Hacker News new | past | comments | ask | show | jobs | submit login
Postgres Observability (pgstats.dev)
420 points by fforflo on Nov 11, 2020 | hide | past | favorite | 45 comments



I don’t like the devaluation of the word observability. A chart like this used to be called something like ‘tools to monitor and understand postgres’. Observability is the ability to derive the internal state of a system from the outside. Usually done through traces.

It would be great if Postgres could emit a trace per query, showing in real-time which internal components were hit by this query. A sort of continuous query explain service.

Combine these traces to database clients and other front end services and you’ll be able to point to the front end service version which causes cache misses deep inside postgres.

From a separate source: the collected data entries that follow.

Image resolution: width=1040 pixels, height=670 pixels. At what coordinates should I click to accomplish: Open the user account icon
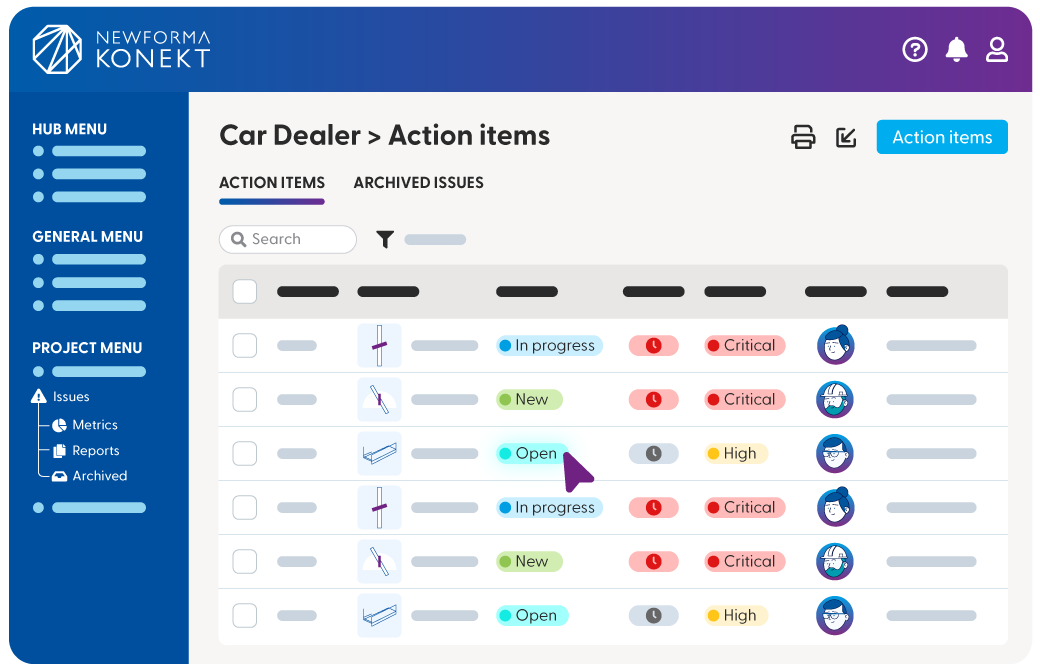(x=997, y=48)
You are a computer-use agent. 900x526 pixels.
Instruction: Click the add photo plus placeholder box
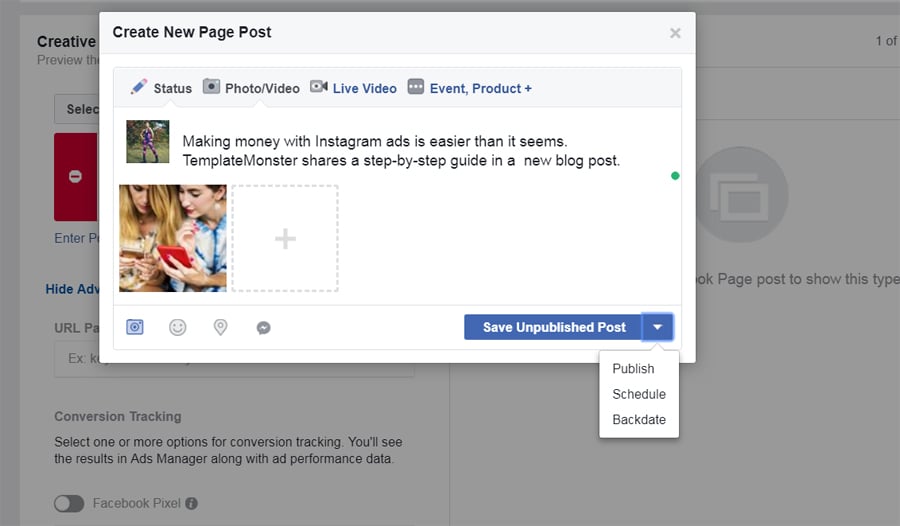[285, 238]
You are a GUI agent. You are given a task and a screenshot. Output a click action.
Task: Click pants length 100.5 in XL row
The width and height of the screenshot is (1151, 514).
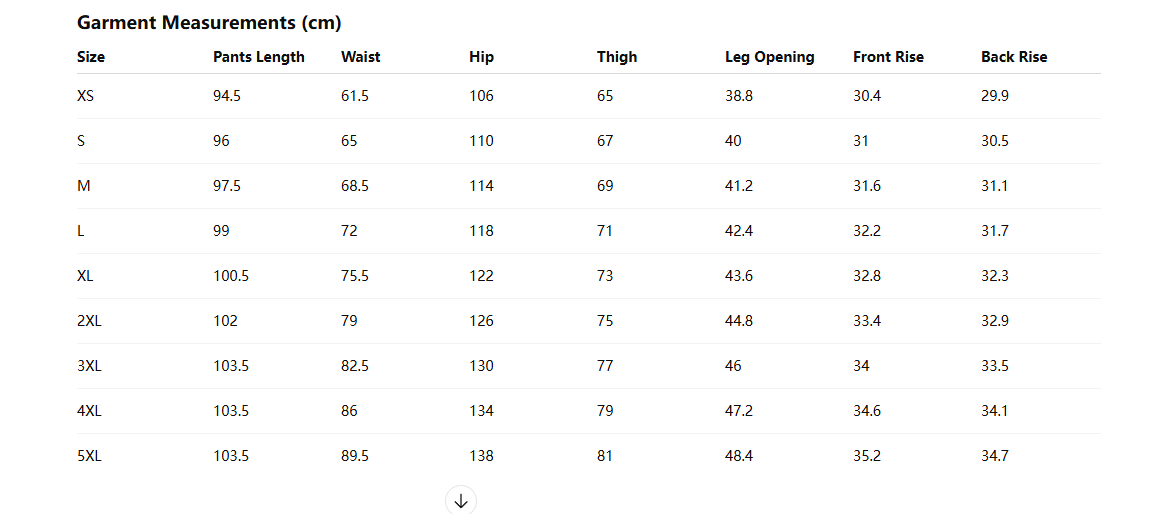pos(230,276)
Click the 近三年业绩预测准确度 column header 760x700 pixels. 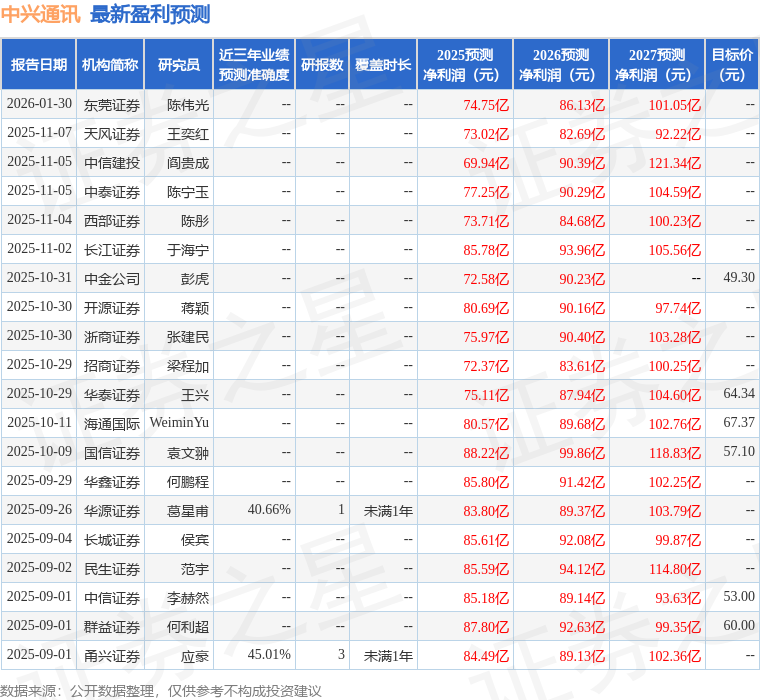coord(254,65)
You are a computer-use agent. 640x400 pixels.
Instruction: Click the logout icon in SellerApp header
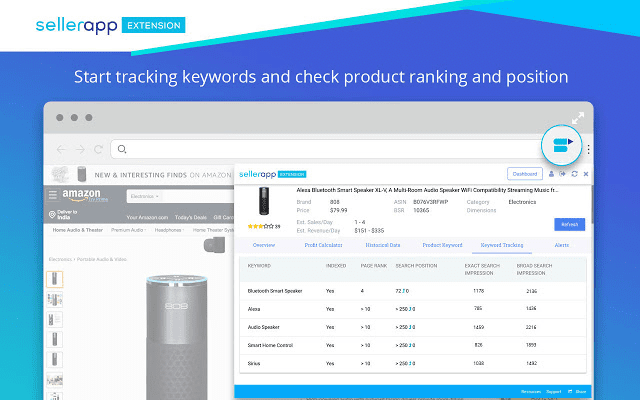[x=562, y=174]
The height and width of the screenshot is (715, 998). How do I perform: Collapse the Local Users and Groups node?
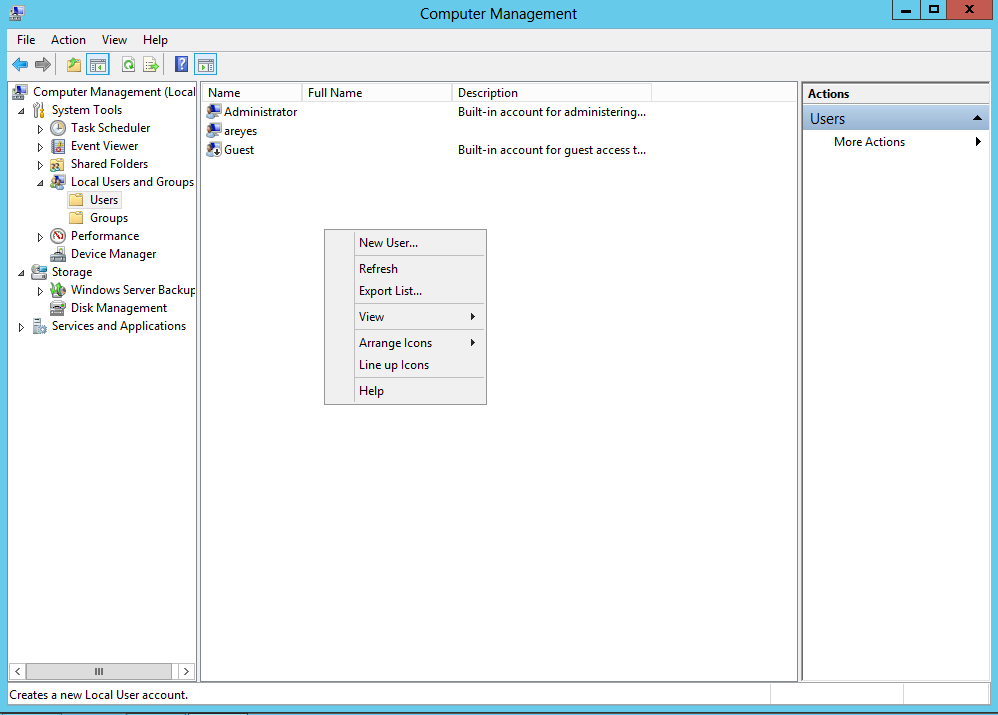pyautogui.click(x=41, y=183)
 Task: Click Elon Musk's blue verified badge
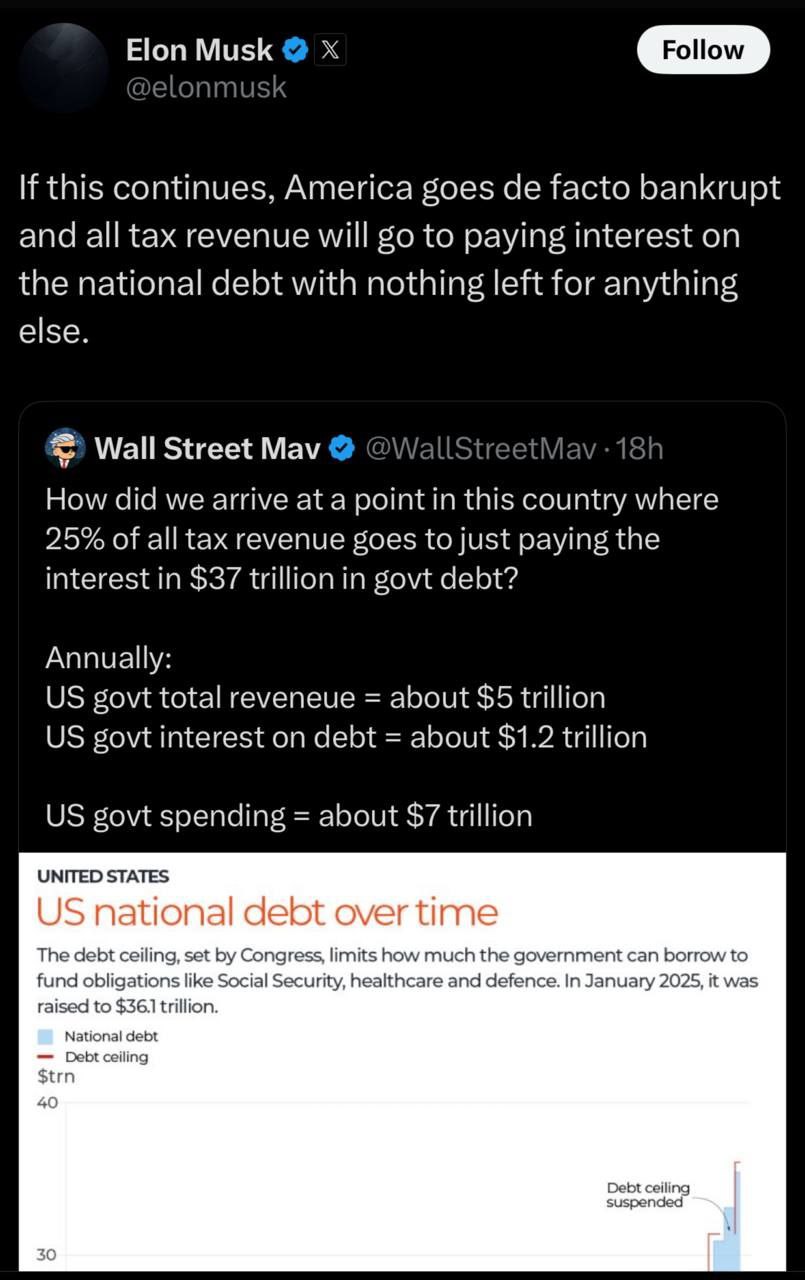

https://www.postgresql.org/docs/current/dynamic-trace.html:

“PostgreSQL provides facilities to support dynamic tracing of the database server. This allows an external utility to be called at specific points in the code and thereby trace execution.

A number of probes or trace points are already inserted into the source code. These probes are intended to be used by database developers and administrators. By default the probes are not compiled into PostgreSQL; the user needs to explicitly tell the configure script to make the probes available.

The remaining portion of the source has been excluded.